* Description of the task:
Below are the records; restate all of them word for word.

[Collected data]
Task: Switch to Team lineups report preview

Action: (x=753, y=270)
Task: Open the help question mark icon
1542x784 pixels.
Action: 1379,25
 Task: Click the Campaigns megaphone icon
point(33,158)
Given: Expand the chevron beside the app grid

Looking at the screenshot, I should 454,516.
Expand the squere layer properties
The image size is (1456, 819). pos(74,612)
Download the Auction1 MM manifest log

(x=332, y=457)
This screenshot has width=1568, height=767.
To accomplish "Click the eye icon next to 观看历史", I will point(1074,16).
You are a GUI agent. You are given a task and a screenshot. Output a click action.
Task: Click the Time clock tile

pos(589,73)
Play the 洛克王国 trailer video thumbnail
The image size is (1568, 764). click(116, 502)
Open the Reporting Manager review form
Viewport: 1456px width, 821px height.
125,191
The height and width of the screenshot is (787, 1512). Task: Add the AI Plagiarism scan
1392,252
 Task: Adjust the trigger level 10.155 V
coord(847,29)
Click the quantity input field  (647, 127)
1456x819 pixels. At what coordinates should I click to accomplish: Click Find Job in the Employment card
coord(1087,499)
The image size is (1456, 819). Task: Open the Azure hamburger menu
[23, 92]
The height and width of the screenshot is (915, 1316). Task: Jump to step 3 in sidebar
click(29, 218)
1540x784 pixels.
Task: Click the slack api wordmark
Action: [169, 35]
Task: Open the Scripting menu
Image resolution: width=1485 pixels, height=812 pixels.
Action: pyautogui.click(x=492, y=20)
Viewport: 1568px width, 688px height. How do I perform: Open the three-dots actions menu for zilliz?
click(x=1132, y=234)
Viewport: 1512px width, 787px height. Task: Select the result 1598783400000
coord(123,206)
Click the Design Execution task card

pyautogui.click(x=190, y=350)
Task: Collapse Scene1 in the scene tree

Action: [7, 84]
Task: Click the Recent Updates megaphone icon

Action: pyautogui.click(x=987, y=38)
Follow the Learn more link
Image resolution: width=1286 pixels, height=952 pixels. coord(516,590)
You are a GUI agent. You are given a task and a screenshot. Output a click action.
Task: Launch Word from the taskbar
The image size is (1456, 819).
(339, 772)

* Response area:
Task: Switch to Team lineups report preview

Action: (x=753, y=270)
Task: Open the help question mark icon
1542x784 pixels.
Action: 1379,25
 Task: Click the Campaigns megaphone icon
point(33,158)
Given: Expand the chevron beside the app grid

Looking at the screenshot, I should 454,516.
Expand the squere layer properties
The image size is (1456, 819). pos(74,612)
Download the Auction1 MM manifest log

(x=332, y=457)
This screenshot has width=1568, height=767.
To accomplish "Click the eye icon next to 观看历史", I will point(1074,16).
You are a GUI agent. You are given a task and a screenshot. Output a click action.
Task: Click the Time clock tile

pos(589,73)
Play the 洛克王国 trailer video thumbnail
The image size is (1568, 764). click(116, 502)
Open the Reporting Manager review form
Viewport: 1456px width, 821px height.
125,191
The height and width of the screenshot is (787, 1512). Task: Add the AI Plagiarism scan
1392,252
 Task: Adjust the trigger level 10.155 V
coord(847,29)
Click the quantity input field  (647, 127)
1456x819 pixels. At what coordinates should I click to accomplish: Click Find Job in the Employment card
coord(1087,499)
The image size is (1456, 819). Task: Open the Azure hamburger menu
[23, 92]
The height and width of the screenshot is (915, 1316). Task: Jump to step 3 in sidebar
click(29, 218)
1540x784 pixels.
Task: Click the slack api wordmark
Action: [169, 35]
Task: Open the Scripting menu
Image resolution: width=1485 pixels, height=812 pixels.
Action: pyautogui.click(x=492, y=20)
Viewport: 1568px width, 688px height. How do I perform: Open the three-dots actions menu for zilliz?
click(x=1132, y=234)
Viewport: 1512px width, 787px height. Task: Select the result 1598783400000
coord(123,206)
Click the Design Execution task card

pyautogui.click(x=190, y=350)
Task: Collapse Scene1 in the scene tree

Action: [7, 84]
Task: Click the Recent Updates megaphone icon

Action: pyautogui.click(x=987, y=38)
Follow the Learn more link
Image resolution: width=1286 pixels, height=952 pixels. coord(516,590)
You are a GUI agent. You are given a task and a screenshot. Output a click action.
Task: Launch Word from the taskbar
The image size is (1456, 819).
(339, 772)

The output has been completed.